▶ Excerpted passage:
++++

Time for some good news
By The Post
Fri 06 Apr. 2012, 13:55 CAT

AT Easter, followers of Jesus wonder again at the good news of God's love which was announced on the very first Christmas - that Jesus came to be saviour of the world. This is why, despite the trauma and trouble that humanity inflicts on and in our world, Easter can deliver a continuing message of hope and meaning.

In the Easter truth, we find a God who comes close to us. That is good news for all who feel isolated and alienated. In the Easter truth, we encounter a deliverer who wore our flesh, entered our life, and encountered our death. That is the good news for all who feel that no one understands their struggles of life.

In the Easter truth, we see one who had the power to overcome death. That is good news for all who fear their own mortality and wonder about any hope for the future.

Easter then, is really good news, because it announces that by the death and resurrection of Jesus, people may receive his love and enjoy a restored relationship with God.

A tone of uncertainty is evident in society today. Winds of change are blowing and their effects are being felt on many fronts - politics, business, finance and even personal relationships. So many factors, once thought predictable, are no longer rock-solid. Thankfully, there are some things that never change.

The Easter message remains a constant source of confidence in every season of life. Last September, we voted in a new set of people to take charge of the affairs of our country. In those elections, we saw the harsh reality of political struggle and the toll it takes. Many times we have been reminded that it is a tough, even violent, game.

In the end, though, our life and health depend not only on governments but also on each other. What matters is the quality of our community life - that shared life, which grows up between us, and within us. If we share nothing, if we stand only for self-seeking and gaining power, then no government can serve us.

When Christ rose, he transformed human relationships. A new kind of world was born. We can still meet the arisen one among our brothers and sisters, in the new community he began. Just as the resurrection of Christ brought new understanding and consciousness into the world, let us also use it to resurrect
ourselves and elevate our nation to another plateau of compassion.

May this Easter celebration be a time of reflection to honour our Heavenly Father with renewed commitment to revere, follow, love, serve and obey him.

And let's not forget that it is our fellow human beings, and especially those who lack life and who need justice, in whom God wishes to be loved, served and obeyed. They are the ones with whom Jesus identified. Therefore, there is no contradiction between the struggle for justice and the fulfillment of God's will. One demands the other.

++++

▶ Data excerpt:
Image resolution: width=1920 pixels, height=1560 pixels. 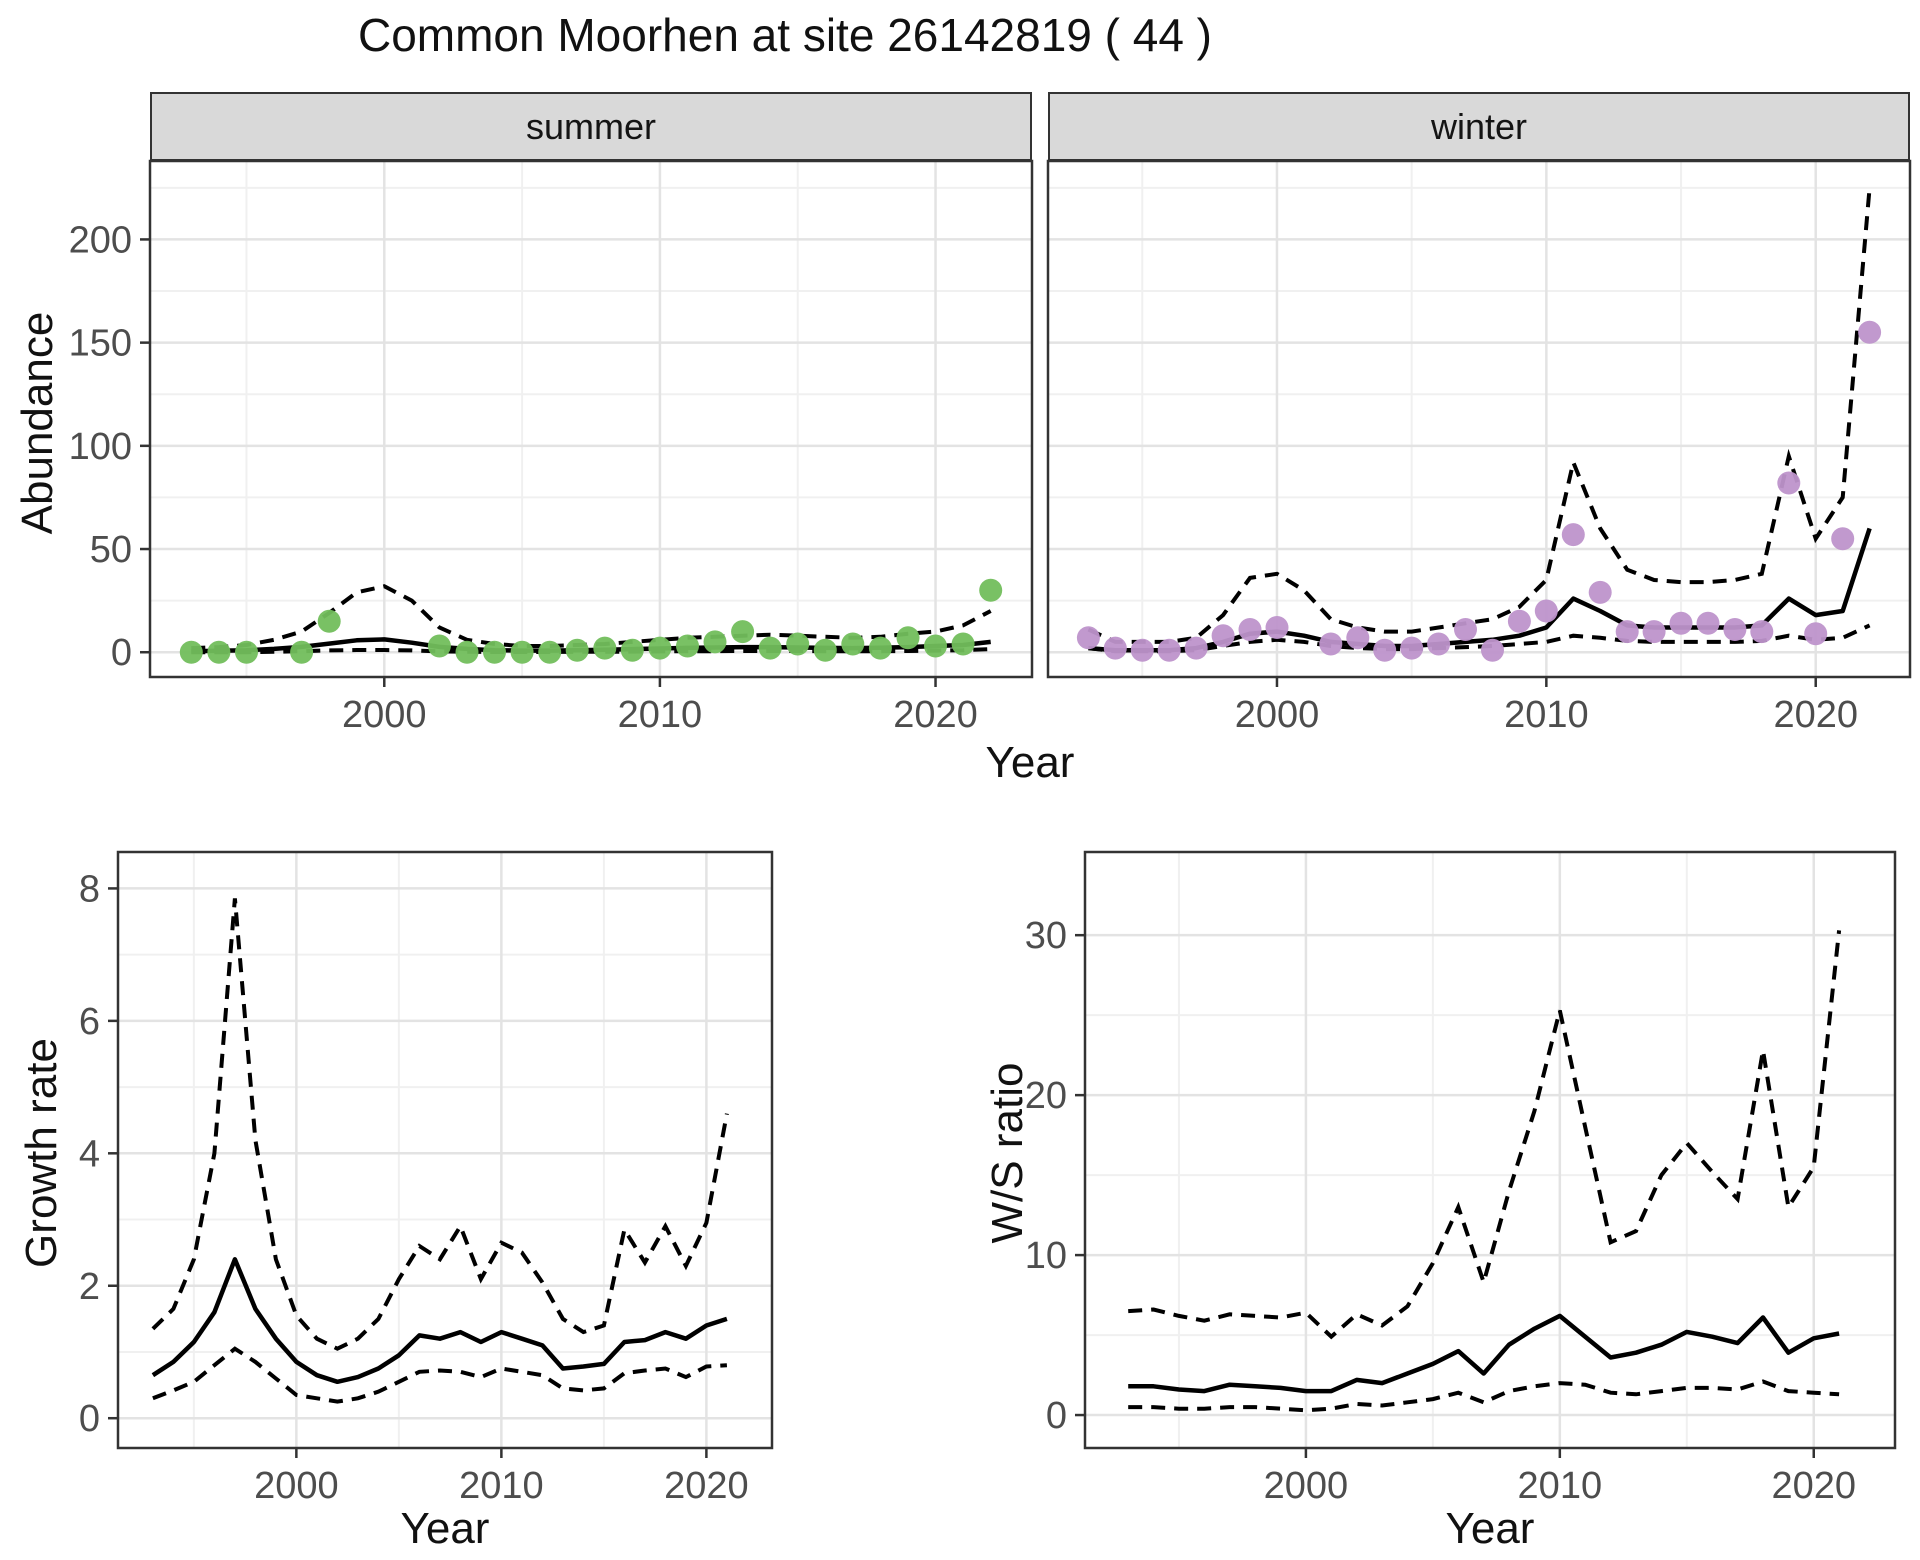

++++

▶ Activity 1: Print the Easter editorial starting at "In the end, though, our" and ending at "and obey him.".
▶ Activity 2: For each statement, answer yes or no for whether it agrees with the Easter editorial, and quote the editorial's deciding words: (a) The new set of people in charge of the country was voted in last September. (b) Our life and health depend only on governments. (c) The struggle for justice contradicts the fulfillment of God's will.
The lines have nothing to do with the Easter editorial.

▶ Solution 1:
In the end, though, our life and health depend not only on governments but also on each other. What matters is the quality of our community life - that shared life, which grows up between us, and within us. If we share nothing, if we stand only for self-seeking and gaining power, then no government can serve us.

When Christ rose, he transformed human relationships. A new kind of world was born. We can still meet the arisen one among our brothers and sisters, in the new community he began. Just as the resurrection of Christ brought new understanding and consciousness into the world, let us also use it to resurrect
ourselves and elevate our nation to another plateau of compassion.

May this Easter celebration be a time of reflection to honour our Heavenly Father with renewed commitment to revere, follow, love, serve and obey him.

▶ Solution 2:
(a) Yes: "Last September, we voted in a new set of people to take charge of the affairs of our country."
(b) No: "our life and health depend not only on governments but also on each other."
(c) No: "there is no contradiction between the struggle for justice and the fulfillment of God's will."